Thirty-five years on, the brown leather, wood and shag pile environment in which Beverly tortures her guests looks gloriously retro. But 'Abigail's Party', co-created by Leigh's original ensemble, has proved to be much more than a cringey Essex period piece. There is a penetration and sympathy in Leigh's play that is often lacking in Alan Ayckbourn's forced and heightened suburban farces from the same era. It is not, as has sometimes been said, a snooty giggle at the expense of lower middle-class aspirations. As Lindsay Posner's finely judged revival makes clear, it's a classic study of material progress and spiritual despair via the recognisable medium of loveless, childless marriage.
It's also horribly funny. Beverly and her hardworking henpecked husband Laurence (Andy Nyman) are the lead couple. But it's their neighbours, tongue-tied computer worker 'Tone' (Joe Absolom) and his charmless wife Angela (Natalie Casey) who are articulated with the greatest originality here. Casey, who has erased her usual good looks, all but steals the show as nurse Angela. With a gob like a bedpan and a dress like a patchwork bedspread, she hunches on the sofa, doling out monotonous revelations which humiliate her husband and delight the audience in equal measure.

(WHAT IS ASKED):
- a) Retype the part of the theatre review between "It's also horribly" and "in equal measure.", inclusive.
- b) According to the theatre review, who plays Laurence, Beverly's husband?
- c) Carry on the theatre review of 'Abigail's Party' from its final sentence.
The material that comes after this theatre review is separate from it.

(SUPPLIED MATERIAL):
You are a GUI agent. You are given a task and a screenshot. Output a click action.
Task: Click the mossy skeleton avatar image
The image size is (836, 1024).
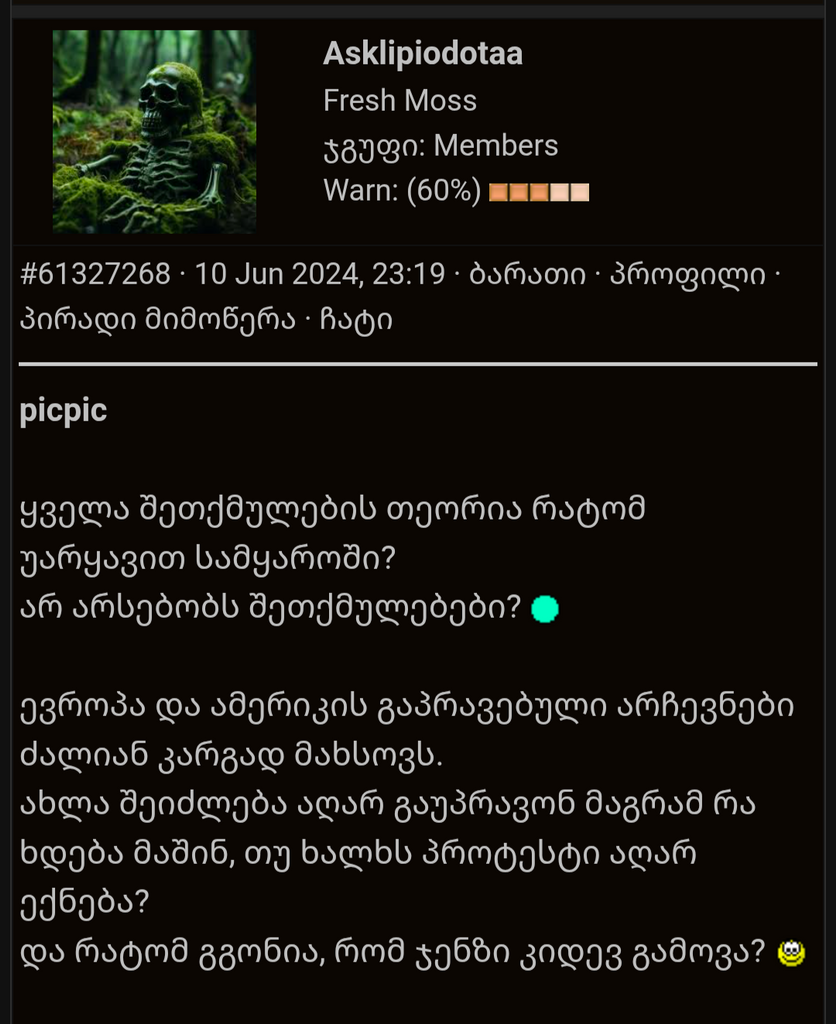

(RESULTS OF THE EXERCISE):
- a)
It's also horribly funny. Beverly and her hardworking henpecked husband Laurence (Andy Nyman) are the lead couple. But it's their neighbours, tongue-tied computer worker 'Tone' (Joe Absolom) and his charmless wife Angela (Natalie Casey) who are articulated with the greatest originality here. Casey, who has erased her usual good looks, all but steals the show as nurse Angela. With a gob like a bedpan and a dress like a patchwork bedspread, she hunches on the sofa, doling out monotonous revelations which humiliate her husband and delight the audience in equal measure.

- b) Andy Nyman.

- c)
Susannah Harker is also a treat as their posh, wet, polite neighbour Sue: she doesn't say much except 'Thank you', but she whinnies it with such elegant fatigue that it seems to sum up an entire class position.
Ultimately, Leigh's genius is for naturalistic character and this is rightly the fount of all laughter in Posner's sympathetic production. Pricelessly funny and painfully accurate, this is a vintage 'Party' which – despite its many cruelties – doesn't leave you with a sour taste in your mouth.